We’re on many cycle routes and the terrain is perfect cycling country and also, if you’re on a narrow boat on the canal, you can walk from Golden Nook Bridge to find us.
The church consists of a south porch, nave, chancel and north vestries; a simple plan with bellcote on the gable of the nave pitched slated roofs. Rock cut sandstone, ashlared internally; fairly plain and bold gothic details taken from the late 13th century. The church was built on a virgin site in 1860 to the designs of Thomas Bower of Nantwich; good Kempe style windows in the chancel.
The building was funded by Colonel Tomkinson of Willington Hall. The design is conventional and follows the accepted pattern adopted at the time of building. The church was licensed for worship in 1861 although not consecrated until 1868. It was a chapel of ease to St. Andrew Tarvin until 1956 when the ‘parish’ was created.
Recent changes included removing the fitted benches and levelling the floors, storing a very large stone font under the nave floor and providing a new font at the east end of the nave opposite the pulpit. We also installed a new kitchenette and accessible toilet.

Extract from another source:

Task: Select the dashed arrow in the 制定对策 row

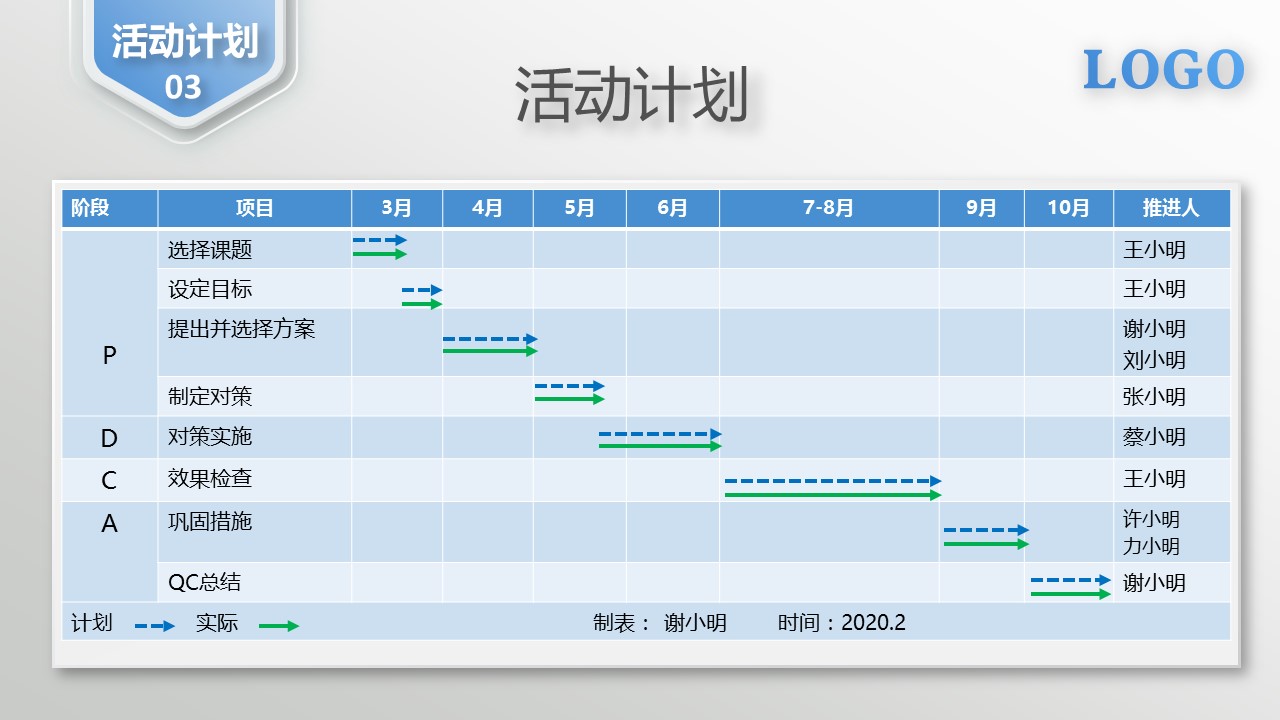Action: tap(569, 386)
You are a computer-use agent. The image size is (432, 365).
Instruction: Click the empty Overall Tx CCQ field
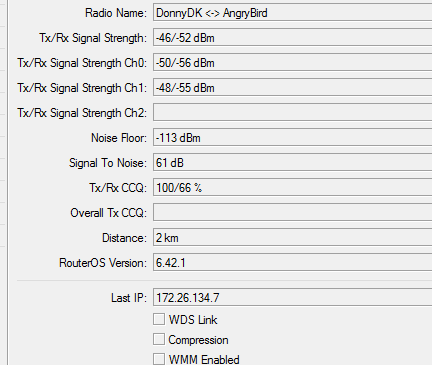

Internally there is stained glass to the east, in the style of LE Kempe, donated by Colonel Thomkinson in 1861 and modern stained glass, of 1968 by Wippell Mowbray Ltd, at the west end. A reredos used to stand in front of the east window and this has recently been moved to the west end. The reredos was a donation of 1911 in memory of Cadet John Oakley ob.1891 age 16, with applied prints in the panels. This is a copy of a Flemish triptych in the church of St Mary in the Baltic city of Lubeck by Hans Memling.